1. TEENY TINY INCONSEQUENTIAL WORLDWIDE FLOOD: The waters of the Flood itself are thought of as strangely inconsequential, hardly leaving the slightest mark of their having come and gone, despite the fact that small local floods we know about are often devastating to their local environment. A mere few days of very heavy local rains can produce dangerous mudslides, tsunamis take out whole villages, but a flood that covered the entire earth for a whole year, well there's no evidence of THAT. **Hint: (whisper) the strata the strata the strata the fossils the fossils the fossils.**
2. THE STRATA COULDN'T BE EVIDENCE FOR THE FLOOD BECAUSE THEY CONTAIN SOME SEDIMENTS AND CREATURES THAT COULD ONLY FORM OR LIVE IN AIR. This simply imposes their own interpretation of the strata on Floodists, their assumption that they represent the way things were at that very spot in the past.

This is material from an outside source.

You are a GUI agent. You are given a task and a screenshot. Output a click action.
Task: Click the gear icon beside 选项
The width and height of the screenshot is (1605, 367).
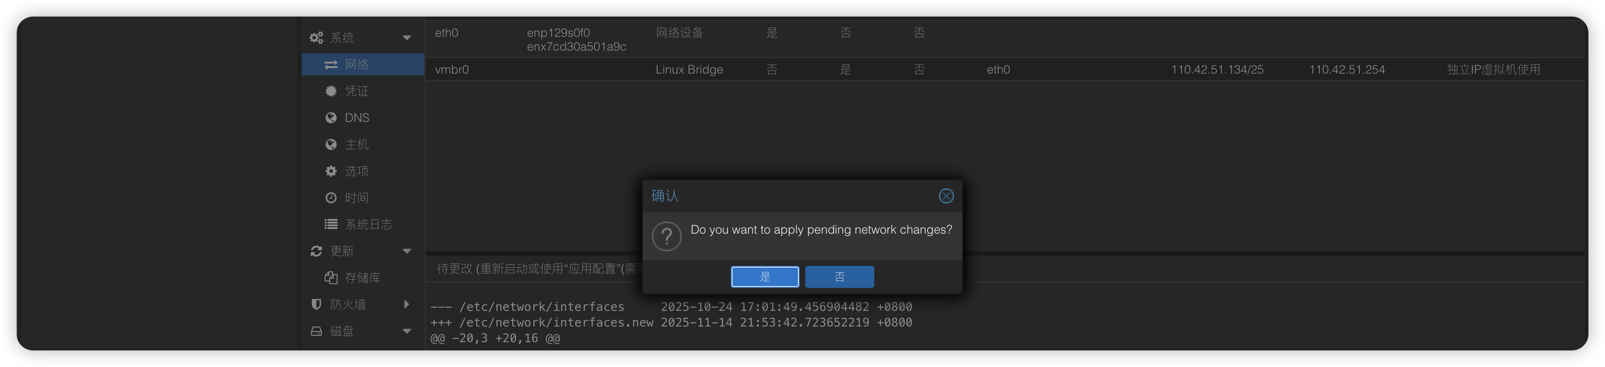click(331, 171)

They study the composition of individual strata to determine what sort of environment supposedly existed during the supposed epoch it represents according to standard geological theory. They think that the complexity of the contents of the layer that shows a variety of conditions under which the creatures must have lived and the sediments must have formed disproves the Flood because most of them couldn't have been formed in a Flood. But of course we don't claim the Flood formed anything -- except the strata themselves of course. Whatever is discovered about the original situation of the strata contents describes their disposition in the pre-Flood world before the Flood occurred. All the Flood did was wash them down hills in midslides or scoop them up, uproot them in some cases, and move them to their final grave in the strata.
That's all just to state the basic confusions. As for evidence for the creationist view of the strata, all I can say is that there's something utterly absurd about the standard idea that enormous layered stacks of rock could possibly represent eras in earth's history.